McCrea's love of horse and saddle wasn't confined to the screen alone. He invested wisely in real estate and livestock, and listed his occupation as "rancher" on his tax returns, claiming movie acting was more of a hobby. He was inducted into the Hall of Great Western Performers of the National Cowboy and Western Heritage Museum in 1969.
McCrea's performance is the chief reason to see Fort Massacre. Playing against type, he is fascinating to watch as a man driven by personal demons to risk the lives of everyone around him. Also in the cast are other familiar players in the Western genre, Forrest Tucker, John Russell and Denver Pyle. Tucker was the star of a Western sitcom in the 1960s, F Troop, and Russell created the title role of the Western series The Lawman in the late 50s. Pyle appeared in the John Wayne films The Alamo (1960) and The Man Who Shot Liberty Valance (1962), played Sitting Bull's captor in Robert Altman's revisionist Western Buffalo Bill and the Indians (1976) and was a fixture of such homespun TV series as The Dukes of Hazzard, Grizzly Adams and The Andy Griffith Show.

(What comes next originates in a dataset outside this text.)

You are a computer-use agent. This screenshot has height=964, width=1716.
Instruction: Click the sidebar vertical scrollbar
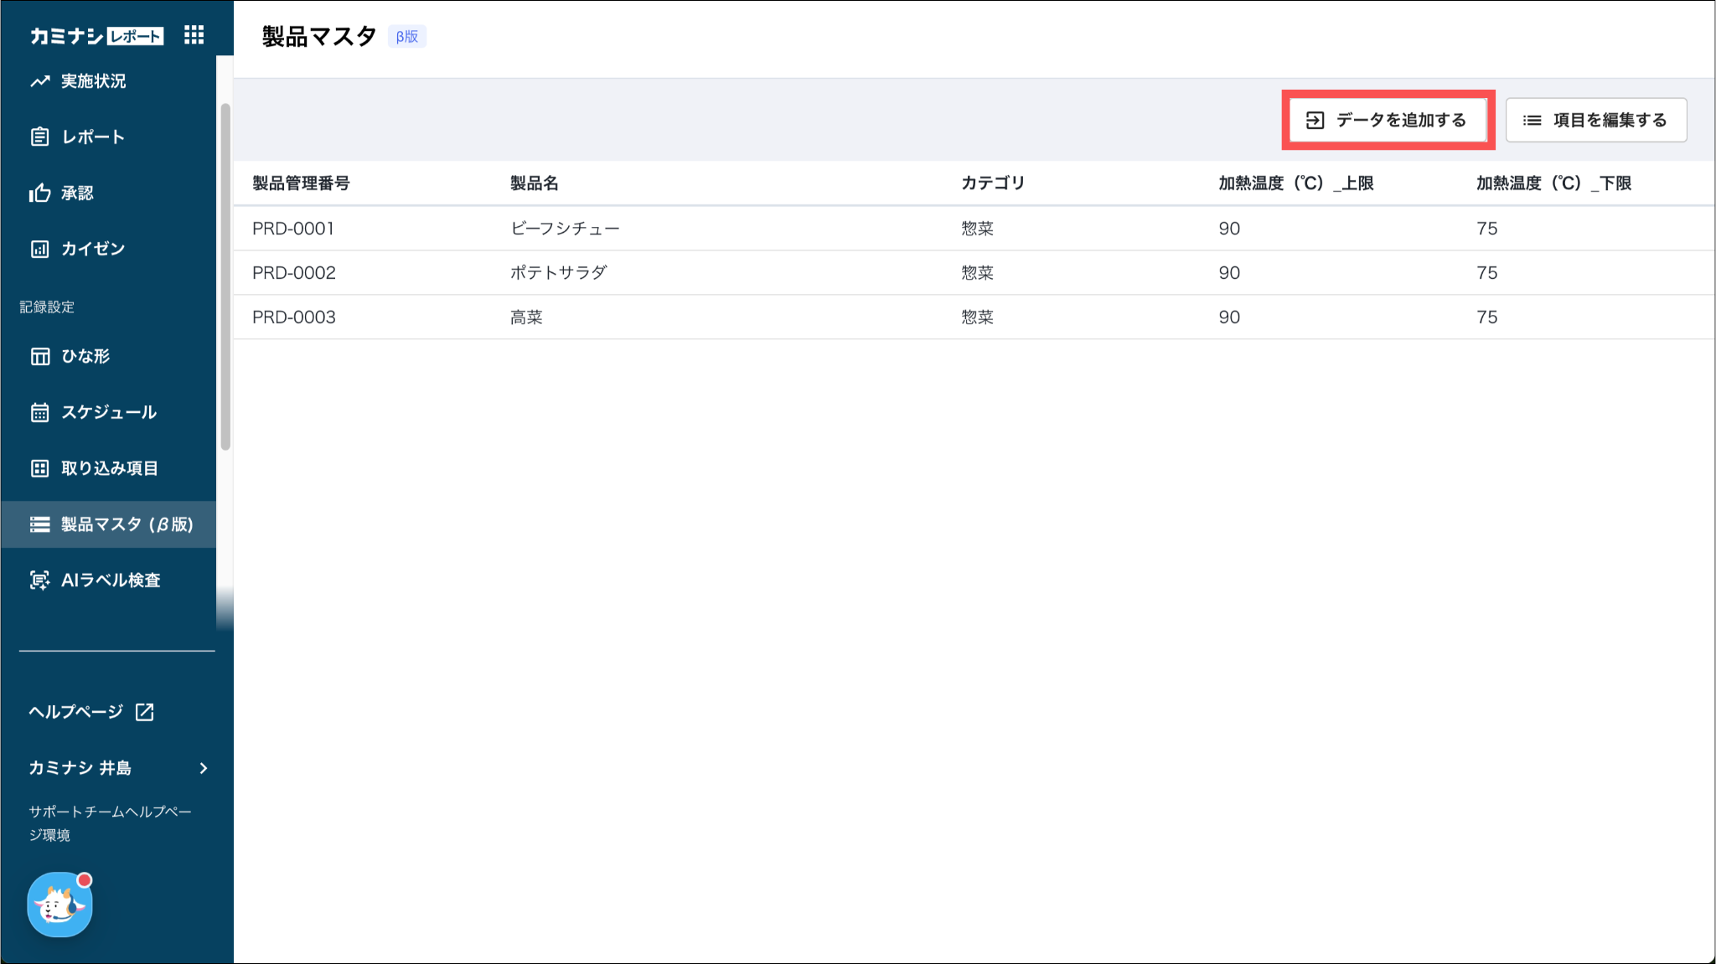(x=225, y=276)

Director: Joseph M. Newman
Producer: Walter M. Mirisch
Screenplay: Martin Goldsmith
Cinematography: Carl Guthrie
Editing: Richard V. Heermance
Original Music: Marlin Skiles
Cast: Joel McCrea (Sgt. Vinson), Forrest Tucker (McGurney), John Russell (Travis), Denver Pyle (Collins), Susan Cabot (Paiute Girl).
by Rob Nixon
Collins, that deep enough. Roll him in and cover him up. Let's move!- Sgt. Vinson
You mean without reading the Good Book?- Pvt. Collins
If he needs our help to make it upstairs, he's in worse shape than he looks.- Sgt. Vinson
I need a six-foot hole dug. Any volunteers?- Sgt. Vinson
Don't look at me, Sergeant. I'm too overcome with grief.- Pvt. McGurney
Well, I certainly can't do that!- Pvt. Pendelton
All right, I'll be the goat. Half the tobacco?- Pvt. Collins
Collins, three feet will be plenty. He was only half a man.- Pvt. McGurney
Fort Massacre was the first release of The Mirisch Company, Inc., a production company founded by brothers Walter, Marvin and Harold Mirisch in September 1957. According to the film's pressbook, Fort Massacre was shot thirty miles north of Gallup, NM, with twenty local Navajo Indians cast as Apaches. Actor George N. Neise is incorrectly listed as George W. Neise in the end credits. Tom M'so, a Navajo from Ramah, New Mexico, who plays a "bad" Indian in the film, is quoted in the pressbook as enjoying the experience: "As long as Hollywood doesn't show the Indian as a coward, we do not mind....And we don't feel bad about movies in which the White Men are shown stealing our land and putting us on reservations."